We may live in the United States of America, but "Trumpland" is a dictatorship. While teams can be collaborative, ultimately, what the project manager says is the law of the land. And that's where the buck stops.

This week's show featured a "classic 'Apprentice' boardroom." Trump even referenced history on 'The Apprentice,' -- that ultimately project managers are responsible for a win or a loss. As such, this week's loss fell to Johnson.

With hindsight being 20/20, David now wishes he didn't ruffle so many feathers throughout his stay on the show.

"I brought out the common enemy persona into the show and I think that numbered my days from the beginning," he told AOL Jobs.

As the father of five children (ages 3 to 16) going through a divorce, he also second-guessed a few other crazy antics he did on the show, which his older kids took some ribbing in school for.

"Kids thought that Dad thought that 'The Apprentice' was more important than them," he said. But Johnson was actually looking for redemption in their eyes if he had won the whole thing. And he thought he would win.

Behind the scenes

"Producers really play with it so they paint characters as characters," Johnson said.

David said in one episode he had apologized to the project manager for his actions but that never made it on the air. He added that there were many funny moments that never saw the light of day.

"I was disappointed that I was painted as the villain when I really just wanted to win," he said.

Where's David Johnson today?

Johnson, 34, of Portage, Mich., is hoping to follow in the footsteps of Donald Trump. He founded his own tel-com consulting company called Michigan Ideas Communication or MIdeaCom.
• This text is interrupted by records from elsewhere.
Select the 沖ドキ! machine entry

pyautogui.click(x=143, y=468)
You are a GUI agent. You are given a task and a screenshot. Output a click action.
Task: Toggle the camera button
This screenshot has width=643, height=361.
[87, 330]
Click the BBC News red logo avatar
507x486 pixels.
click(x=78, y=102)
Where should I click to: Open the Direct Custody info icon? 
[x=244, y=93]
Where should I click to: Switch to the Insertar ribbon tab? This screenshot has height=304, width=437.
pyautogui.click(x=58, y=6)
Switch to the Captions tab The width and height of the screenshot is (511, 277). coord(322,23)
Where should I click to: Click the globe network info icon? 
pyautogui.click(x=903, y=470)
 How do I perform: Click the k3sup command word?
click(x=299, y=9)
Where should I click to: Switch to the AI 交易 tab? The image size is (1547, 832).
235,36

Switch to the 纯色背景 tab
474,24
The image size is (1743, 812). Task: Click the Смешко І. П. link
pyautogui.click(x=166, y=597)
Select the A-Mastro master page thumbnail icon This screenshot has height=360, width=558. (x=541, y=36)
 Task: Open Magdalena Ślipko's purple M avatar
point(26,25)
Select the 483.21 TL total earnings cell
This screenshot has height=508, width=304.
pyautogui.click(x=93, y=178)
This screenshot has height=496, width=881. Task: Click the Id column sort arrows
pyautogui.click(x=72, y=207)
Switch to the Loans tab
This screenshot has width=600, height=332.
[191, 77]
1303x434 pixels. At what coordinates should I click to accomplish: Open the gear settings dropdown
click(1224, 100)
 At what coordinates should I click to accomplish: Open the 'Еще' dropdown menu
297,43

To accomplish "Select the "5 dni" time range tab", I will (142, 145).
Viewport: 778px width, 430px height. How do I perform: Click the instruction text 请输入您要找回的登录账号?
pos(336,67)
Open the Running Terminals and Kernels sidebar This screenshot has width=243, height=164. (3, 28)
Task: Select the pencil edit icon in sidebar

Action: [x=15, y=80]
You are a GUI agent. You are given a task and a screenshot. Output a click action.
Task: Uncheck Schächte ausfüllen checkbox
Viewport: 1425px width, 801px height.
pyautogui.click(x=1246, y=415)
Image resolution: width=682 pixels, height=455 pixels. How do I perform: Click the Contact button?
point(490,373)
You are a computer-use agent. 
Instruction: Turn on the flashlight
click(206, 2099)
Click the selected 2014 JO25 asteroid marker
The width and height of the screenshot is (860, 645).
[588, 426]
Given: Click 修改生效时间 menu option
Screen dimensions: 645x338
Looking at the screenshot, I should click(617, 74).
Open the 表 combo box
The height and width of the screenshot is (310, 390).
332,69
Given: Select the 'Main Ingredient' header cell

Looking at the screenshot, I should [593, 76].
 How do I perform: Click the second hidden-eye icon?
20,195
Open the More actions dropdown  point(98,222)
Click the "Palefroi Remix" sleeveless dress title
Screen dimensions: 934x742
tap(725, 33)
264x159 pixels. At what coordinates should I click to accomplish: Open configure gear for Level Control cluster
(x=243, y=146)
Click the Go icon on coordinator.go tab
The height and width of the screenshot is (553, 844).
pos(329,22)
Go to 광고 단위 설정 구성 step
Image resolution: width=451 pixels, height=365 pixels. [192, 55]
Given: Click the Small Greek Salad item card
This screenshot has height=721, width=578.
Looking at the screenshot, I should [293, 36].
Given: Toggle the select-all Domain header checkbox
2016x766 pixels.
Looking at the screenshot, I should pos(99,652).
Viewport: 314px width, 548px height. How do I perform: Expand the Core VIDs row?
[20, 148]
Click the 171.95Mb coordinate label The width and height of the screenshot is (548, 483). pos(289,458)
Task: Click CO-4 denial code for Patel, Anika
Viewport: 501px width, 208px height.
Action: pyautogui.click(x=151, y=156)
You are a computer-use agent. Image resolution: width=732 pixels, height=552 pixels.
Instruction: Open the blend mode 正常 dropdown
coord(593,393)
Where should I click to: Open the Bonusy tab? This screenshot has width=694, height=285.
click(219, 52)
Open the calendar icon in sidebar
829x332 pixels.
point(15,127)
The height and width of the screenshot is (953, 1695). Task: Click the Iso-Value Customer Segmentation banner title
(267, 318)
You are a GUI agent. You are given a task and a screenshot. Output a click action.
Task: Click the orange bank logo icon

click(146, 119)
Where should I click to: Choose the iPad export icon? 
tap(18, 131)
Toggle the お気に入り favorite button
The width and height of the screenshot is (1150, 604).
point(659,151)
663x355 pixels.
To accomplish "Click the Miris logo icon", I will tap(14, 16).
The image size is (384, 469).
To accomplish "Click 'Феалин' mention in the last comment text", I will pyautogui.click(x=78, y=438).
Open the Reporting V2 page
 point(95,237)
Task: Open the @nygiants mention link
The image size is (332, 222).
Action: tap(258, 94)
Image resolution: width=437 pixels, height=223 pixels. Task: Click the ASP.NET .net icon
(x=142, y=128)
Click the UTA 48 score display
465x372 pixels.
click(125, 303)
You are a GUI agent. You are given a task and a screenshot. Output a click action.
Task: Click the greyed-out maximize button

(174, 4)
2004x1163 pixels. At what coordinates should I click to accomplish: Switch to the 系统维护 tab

He's also a Navy veteran and past account manager who will now add another unique experience to his resume.

AOL Jobs Asks
Apprentice David Johnson
5 Quick Questions

1. What was your first job? Busboy at a Mexican restaurant

2. What inspires you? My kids

3. What is the most important trait needed to succeed? Ambition

4. What is your biggest challenge? I'm hard on myself. I don't want to settle for anything other than first.

5. What is the best career advice you ever received? My mentor told me in sales that you never ever accept "no" as an answer. If we have to hear no 100 times to get yes, it's worth asking every single time.

"It's a double-edged sword," he said. "I've had customers tell me they don't want to do biz with me and those who are curious about bringing me in."

While he didn't win 'The Apprentice,' he may be dating her. After the show wrapped four months ago, David began dating contestant Poppy Carlig. After many late-night, long-distance phone calls, the two now live together in San Francisco and David visits his children in Michigan every other weekend. But it all started in last night's boardroom, where David brought Poppy in front of Trump to potentially be fired.

"I told her, 'We're going to have to do a little arguing. Don't be nervous because it will likely be me going home,'" he said. "The fact that I did what I said I was going to do gave me credibility. Right away she trusted me. Then we had some fun in NYC. She's 24, I'm 34. But in many ways we're at the same parts of our lives. I was married at 19. We're both figuring out who we are."